* _WHAT TO PRODUCE_
Update the material below by changing every "Viewport" to "Display" and leaving everything else as it is.

* _PROVIDED MATERIAL_

= = = = = = =

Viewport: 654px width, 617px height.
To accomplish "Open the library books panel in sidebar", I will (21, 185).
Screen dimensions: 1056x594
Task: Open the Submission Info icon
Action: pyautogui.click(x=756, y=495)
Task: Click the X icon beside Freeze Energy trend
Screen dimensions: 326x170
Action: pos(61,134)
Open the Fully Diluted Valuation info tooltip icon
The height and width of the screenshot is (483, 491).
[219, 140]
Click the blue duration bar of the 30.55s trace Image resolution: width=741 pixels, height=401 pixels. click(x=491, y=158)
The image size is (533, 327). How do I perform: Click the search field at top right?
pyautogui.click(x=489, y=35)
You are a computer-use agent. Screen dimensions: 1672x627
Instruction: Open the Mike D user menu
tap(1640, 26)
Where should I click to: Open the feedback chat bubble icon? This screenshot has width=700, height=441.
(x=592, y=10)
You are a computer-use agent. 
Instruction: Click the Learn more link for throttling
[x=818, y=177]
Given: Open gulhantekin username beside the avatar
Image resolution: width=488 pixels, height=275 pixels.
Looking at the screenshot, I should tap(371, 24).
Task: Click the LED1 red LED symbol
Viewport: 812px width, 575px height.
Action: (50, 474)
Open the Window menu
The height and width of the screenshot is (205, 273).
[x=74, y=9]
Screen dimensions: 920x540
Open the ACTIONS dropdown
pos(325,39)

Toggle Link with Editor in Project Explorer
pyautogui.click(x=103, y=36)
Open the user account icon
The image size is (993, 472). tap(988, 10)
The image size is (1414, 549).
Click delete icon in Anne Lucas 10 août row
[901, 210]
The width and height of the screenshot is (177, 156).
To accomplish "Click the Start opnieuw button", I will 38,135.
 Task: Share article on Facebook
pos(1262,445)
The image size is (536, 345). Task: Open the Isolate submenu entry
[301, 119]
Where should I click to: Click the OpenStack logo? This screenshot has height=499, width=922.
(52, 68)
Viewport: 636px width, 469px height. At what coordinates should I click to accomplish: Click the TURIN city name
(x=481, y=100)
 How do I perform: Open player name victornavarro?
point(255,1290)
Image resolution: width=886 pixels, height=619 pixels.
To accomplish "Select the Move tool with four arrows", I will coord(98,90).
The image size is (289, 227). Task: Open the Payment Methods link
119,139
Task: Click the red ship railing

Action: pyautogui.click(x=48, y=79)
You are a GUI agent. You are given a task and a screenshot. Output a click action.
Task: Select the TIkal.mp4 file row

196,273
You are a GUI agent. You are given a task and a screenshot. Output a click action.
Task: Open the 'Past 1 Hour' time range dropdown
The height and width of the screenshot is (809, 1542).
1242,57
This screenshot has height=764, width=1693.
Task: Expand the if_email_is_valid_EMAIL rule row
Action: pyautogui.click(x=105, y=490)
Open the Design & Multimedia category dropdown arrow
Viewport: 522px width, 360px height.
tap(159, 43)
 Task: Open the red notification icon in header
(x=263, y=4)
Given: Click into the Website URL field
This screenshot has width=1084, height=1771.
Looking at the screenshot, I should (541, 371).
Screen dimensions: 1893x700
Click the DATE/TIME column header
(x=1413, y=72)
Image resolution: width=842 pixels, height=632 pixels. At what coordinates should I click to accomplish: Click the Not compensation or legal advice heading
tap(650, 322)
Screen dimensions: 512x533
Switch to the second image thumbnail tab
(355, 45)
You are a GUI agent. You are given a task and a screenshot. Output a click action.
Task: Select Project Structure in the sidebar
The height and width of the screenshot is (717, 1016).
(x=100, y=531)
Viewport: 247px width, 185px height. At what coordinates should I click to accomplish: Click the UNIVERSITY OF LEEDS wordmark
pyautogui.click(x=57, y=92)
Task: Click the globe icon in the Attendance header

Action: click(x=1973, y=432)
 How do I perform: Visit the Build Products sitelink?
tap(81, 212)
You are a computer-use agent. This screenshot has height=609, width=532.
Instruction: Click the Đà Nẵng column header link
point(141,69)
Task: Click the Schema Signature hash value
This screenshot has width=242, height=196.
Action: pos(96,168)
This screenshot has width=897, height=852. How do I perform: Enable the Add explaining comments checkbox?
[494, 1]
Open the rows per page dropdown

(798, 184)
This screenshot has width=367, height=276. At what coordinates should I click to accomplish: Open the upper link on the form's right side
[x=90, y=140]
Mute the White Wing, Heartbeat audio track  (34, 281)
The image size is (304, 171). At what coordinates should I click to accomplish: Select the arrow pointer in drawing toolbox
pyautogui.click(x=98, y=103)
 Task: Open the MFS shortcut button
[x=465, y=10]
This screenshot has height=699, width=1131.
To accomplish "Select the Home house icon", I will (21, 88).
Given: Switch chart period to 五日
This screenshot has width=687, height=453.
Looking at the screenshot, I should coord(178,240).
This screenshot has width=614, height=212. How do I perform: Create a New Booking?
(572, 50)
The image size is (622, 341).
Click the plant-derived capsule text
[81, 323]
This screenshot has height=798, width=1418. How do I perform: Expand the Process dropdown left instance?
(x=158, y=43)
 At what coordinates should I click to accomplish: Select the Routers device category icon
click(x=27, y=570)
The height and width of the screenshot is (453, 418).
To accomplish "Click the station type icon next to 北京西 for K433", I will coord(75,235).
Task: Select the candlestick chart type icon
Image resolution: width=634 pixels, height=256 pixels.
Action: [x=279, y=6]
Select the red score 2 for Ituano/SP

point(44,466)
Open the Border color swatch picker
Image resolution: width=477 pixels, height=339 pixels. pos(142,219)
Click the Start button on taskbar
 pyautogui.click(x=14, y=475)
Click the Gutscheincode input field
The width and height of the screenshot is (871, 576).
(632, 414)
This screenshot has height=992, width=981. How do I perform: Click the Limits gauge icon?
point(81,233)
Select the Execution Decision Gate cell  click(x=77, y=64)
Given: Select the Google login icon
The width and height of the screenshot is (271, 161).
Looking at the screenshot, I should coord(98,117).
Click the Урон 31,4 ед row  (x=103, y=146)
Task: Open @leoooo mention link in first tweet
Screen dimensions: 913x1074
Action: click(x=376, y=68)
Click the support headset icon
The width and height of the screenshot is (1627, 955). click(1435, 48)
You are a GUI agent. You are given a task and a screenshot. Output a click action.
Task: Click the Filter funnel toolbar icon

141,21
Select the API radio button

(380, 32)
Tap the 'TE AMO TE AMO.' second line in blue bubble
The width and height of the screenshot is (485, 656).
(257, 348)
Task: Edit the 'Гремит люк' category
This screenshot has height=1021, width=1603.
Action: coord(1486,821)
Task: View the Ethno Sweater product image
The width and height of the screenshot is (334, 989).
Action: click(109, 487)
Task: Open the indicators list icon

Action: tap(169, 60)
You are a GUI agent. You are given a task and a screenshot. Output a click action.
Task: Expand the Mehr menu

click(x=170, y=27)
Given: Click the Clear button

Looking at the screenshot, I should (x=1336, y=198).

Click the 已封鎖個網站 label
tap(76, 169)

= = = = = = =

* _REPLY_
Display: 654px width, 617px height.
To accomplish "Open the library books panel in sidebar", I will (21, 185).
Screen dimensions: 1056x594
Task: Open the Submission Info icon
Action: pyautogui.click(x=756, y=495)
Task: Click the X icon beside Freeze Energy trend
Screen dimensions: 326x170
Action: pos(61,134)
Open the Fully Diluted Valuation info tooltip icon
The height and width of the screenshot is (483, 491).
[219, 140]
Click the blue duration bar of the 30.55s trace Image resolution: width=741 pixels, height=401 pixels. click(x=491, y=158)
The image size is (533, 327). How do I perform: Click the search field at top right?
pyautogui.click(x=489, y=35)
You are a computer-use agent. Screen dimensions: 1672x627
Instruction: Open the Mike D user menu
tap(1640, 26)
Where should I click to: Open the feedback chat bubble icon? This screenshot has width=700, height=441.
(x=592, y=10)
You are a computer-use agent. 
Instruction: Click the Learn more link for throttling
[x=818, y=177]
Given: Open gulhantekin username beside the avatar
Image resolution: width=488 pixels, height=275 pixels.
Looking at the screenshot, I should tap(371, 24).
Task: Click the LED1 red LED symbol
Display: 812px width, 575px height.
Action: (50, 474)
Open the Window menu
The height and width of the screenshot is (205, 273).
[x=74, y=9]
Screen dimensions: 920x540
Open the ACTIONS dropdown
pos(325,39)

Toggle Link with Editor in Project Explorer
pyautogui.click(x=103, y=36)
Open the user account icon
The image size is (993, 472). tap(988, 10)
The image size is (1414, 549).
Click delete icon in Anne Lucas 10 août row
[901, 210]
The width and height of the screenshot is (177, 156).
To accomplish "Click the Start opnieuw button", I will 38,135.
 Task: Share article on Facebook
pos(1262,445)
The image size is (536, 345). Task: Open the Isolate submenu entry
[301, 119]
Where should I click to: Click the OpenStack logo? This screenshot has height=499, width=922.
(52, 68)
Display: 636px width, 469px height. At what coordinates should I click to accomplish: Click the TURIN city name
(x=481, y=100)
 How do I perform: Open player name victornavarro?
point(255,1290)
Image resolution: width=886 pixels, height=619 pixels.
To accomplish "Select the Move tool with four arrows", I will coord(98,90).
The image size is (289, 227). Task: Open the Payment Methods link
119,139
Task: Click the red ship railing

Action: pyautogui.click(x=48, y=79)
You are a GUI agent. You are given a task and a screenshot. Output a click action.
Task: Select the TIkal.mp4 file row

196,273
You are a GUI agent. You are given a task and a screenshot. Output a click action.
Task: Open the 'Past 1 Hour' time range dropdown
The height and width of the screenshot is (809, 1542).
1242,57
This screenshot has height=764, width=1693.
Task: Expand the if_email_is_valid_EMAIL rule row
Action: pyautogui.click(x=105, y=490)
Open the Design & Multimedia category dropdown arrow
Display: 522px width, 360px height.
tap(159, 43)
 Task: Open the red notification icon in header
(x=263, y=4)
Given: Click into the Website URL field
This screenshot has width=1084, height=1771.
Looking at the screenshot, I should (541, 371).
Screen dimensions: 1893x700
Click the DATE/TIME column header
(x=1413, y=72)
Image resolution: width=842 pixels, height=632 pixels. At what coordinates should I click to accomplish: Click the Not compensation or legal advice heading
tap(650, 322)
Screen dimensions: 512x533
Switch to the second image thumbnail tab
(355, 45)
You are a GUI agent. You are given a task and a screenshot. Output a click action.
Task: Select Project Structure in the sidebar
The height and width of the screenshot is (717, 1016).
(x=100, y=531)
Display: 247px width, 185px height. At what coordinates should I click to accomplish: Click the UNIVERSITY OF LEEDS wordmark
pyautogui.click(x=57, y=92)
Task: Click the globe icon in the Attendance header

Action: click(x=1973, y=432)
 How do I perform: Visit the Build Products sitelink?
tap(81, 212)
You are a computer-use agent. This screenshot has height=609, width=532.
Instruction: Click the Đà Nẵng column header link
point(141,69)
Task: Click the Schema Signature hash value
This screenshot has width=242, height=196.
Action: pos(96,168)
This screenshot has width=897, height=852. How do I perform: Enable the Add explaining comments checkbox?
[494, 1]
Open the rows per page dropdown

(798, 184)
This screenshot has width=367, height=276. At what coordinates should I click to accomplish: Open the upper link on the form's right side
[x=90, y=140]
Mute the White Wing, Heartbeat audio track  (34, 281)
The image size is (304, 171). At what coordinates should I click to accomplish: Select the arrow pointer in drawing toolbox
pyautogui.click(x=98, y=103)
 Task: Open the MFS shortcut button
[x=465, y=10]
This screenshot has height=699, width=1131.
To accomplish "Select the Home house icon", I will (21, 88).
Given: Switch chart period to 五日
This screenshot has width=687, height=453.
Looking at the screenshot, I should coord(178,240).
This screenshot has width=614, height=212. How do I perform: Create a New Booking?
(572, 50)
The image size is (622, 341).
Click the plant-derived capsule text
[81, 323]
This screenshot has height=798, width=1418. How do I perform: Expand the Process dropdown left instance?
(x=158, y=43)
 At what coordinates should I click to accomplish: Select the Routers device category icon
click(x=27, y=570)
The height and width of the screenshot is (453, 418).
To accomplish "Click the station type icon next to 北京西 for K433", I will coord(75,235).
Task: Select the candlestick chart type icon
Image resolution: width=634 pixels, height=256 pixels.
Action: [x=279, y=6]
Select the red score 2 for Ituano/SP

point(44,466)
Open the Border color swatch picker
Image resolution: width=477 pixels, height=339 pixels. pos(142,219)
Click the Start button on taskbar
 pyautogui.click(x=14, y=475)
Click the Gutscheincode input field
The width and height of the screenshot is (871, 576).
(632, 414)
This screenshot has height=992, width=981. How do I perform: Click the Limits gauge icon?
point(81,233)
Select the Execution Decision Gate cell  click(x=77, y=64)
Given: Select the Google login icon
The width and height of the screenshot is (271, 161).
Looking at the screenshot, I should coord(98,117).
Click the Урон 31,4 ед row  (x=103, y=146)
Task: Open @leoooo mention link in first tweet
Screen dimensions: 913x1074
Action: click(x=376, y=68)
Click the support headset icon
The width and height of the screenshot is (1627, 955). click(1435, 48)
You are a GUI agent. You are given a task and a screenshot. Output a click action.
Task: Click the Filter funnel toolbar icon

141,21
Select the API radio button

(380, 32)
Tap the 'TE AMO TE AMO.' second line in blue bubble
The width and height of the screenshot is (485, 656).
(257, 348)
Task: Edit the 'Гремит люк' category
This screenshot has height=1021, width=1603.
Action: coord(1486,821)
Task: View the Ethno Sweater product image
The width and height of the screenshot is (334, 989).
Action: click(109, 487)
Task: Open the indicators list icon

Action: tap(169, 60)
You are a GUI agent. You are given a task and a screenshot. Output a click action.
Task: Expand the Mehr menu

click(x=170, y=27)
Given: Click the Clear button

Looking at the screenshot, I should (x=1336, y=198).

Click the 已封鎖個網站 label
tap(76, 169)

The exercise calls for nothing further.